One day, eight targets, a day that repeats over and over until you get it right… From the very beginning, Arkane Studios’ pitch of Deathloop sounded like something far out of the ordinary from anything it had put together before. From the mix of grindhouse grit and ‘70s spy flick in the game’s art style and sound to the addictive mix of aggressive and silent combat and the intense weapons and tools provided, Deathloop is culmination of everything Arkane has learned. And it’s distilled into one pulse-pounding effort to break this damn loop.
The biggest stars of this show are Colt Vahn and Julianna Blake, played incredibly well by Jason E. Kelley and Ozioma Akagha respectively. Their banter is a constant companion and it provides excellent exposition without giving too much away as they constantly and enjoyably bounce snide remarks and one-upsmanship off of each other throughout the game. They’re joined by a colorful cast of Visionaries that Colt has to kill if he’s going to break the loop and end the cycle that keeps the island of Blackreef strapped to the same day.
Deathloop is an incredibly elaborate murder puzzle and between loops, more powerful than any weapon, is the information you gather to solve it. There are four locations and a day is split into four time periods you can explore as much as you want, but each of the locations is drastically different depending on what time you arrive.
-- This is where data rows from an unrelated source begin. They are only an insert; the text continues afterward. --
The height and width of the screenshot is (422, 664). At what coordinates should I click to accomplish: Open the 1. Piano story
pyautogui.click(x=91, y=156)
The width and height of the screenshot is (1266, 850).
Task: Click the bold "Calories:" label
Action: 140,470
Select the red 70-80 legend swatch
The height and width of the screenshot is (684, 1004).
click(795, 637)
Understanding everyone’s schedules, the quirks in each area, when a special opportunity might provide you with new gear or a special chance at one of your targets is all part of the fun.
Of course, even if information is the deadliest weapon in this game, it doesn’t make the actual weapons any less cool. Deathloop is the most allowing Arkane has ever been in terms of allowing you to go as silent or loud as you want without much consequence. A bevy of typical Arkane powers are here, like shifting place to place or linking enemies together so if you pop one melon, you kill them all. However, the game also contains a grisly array of firearms that handle with delightful impact. It has one of the best-feeling shotguns around and the silenced nail gun was the entire core of an argument that won this game another award. Simply put, Deathloop has the most satisfying first-person shooter feel Arkane has ever packed into its games.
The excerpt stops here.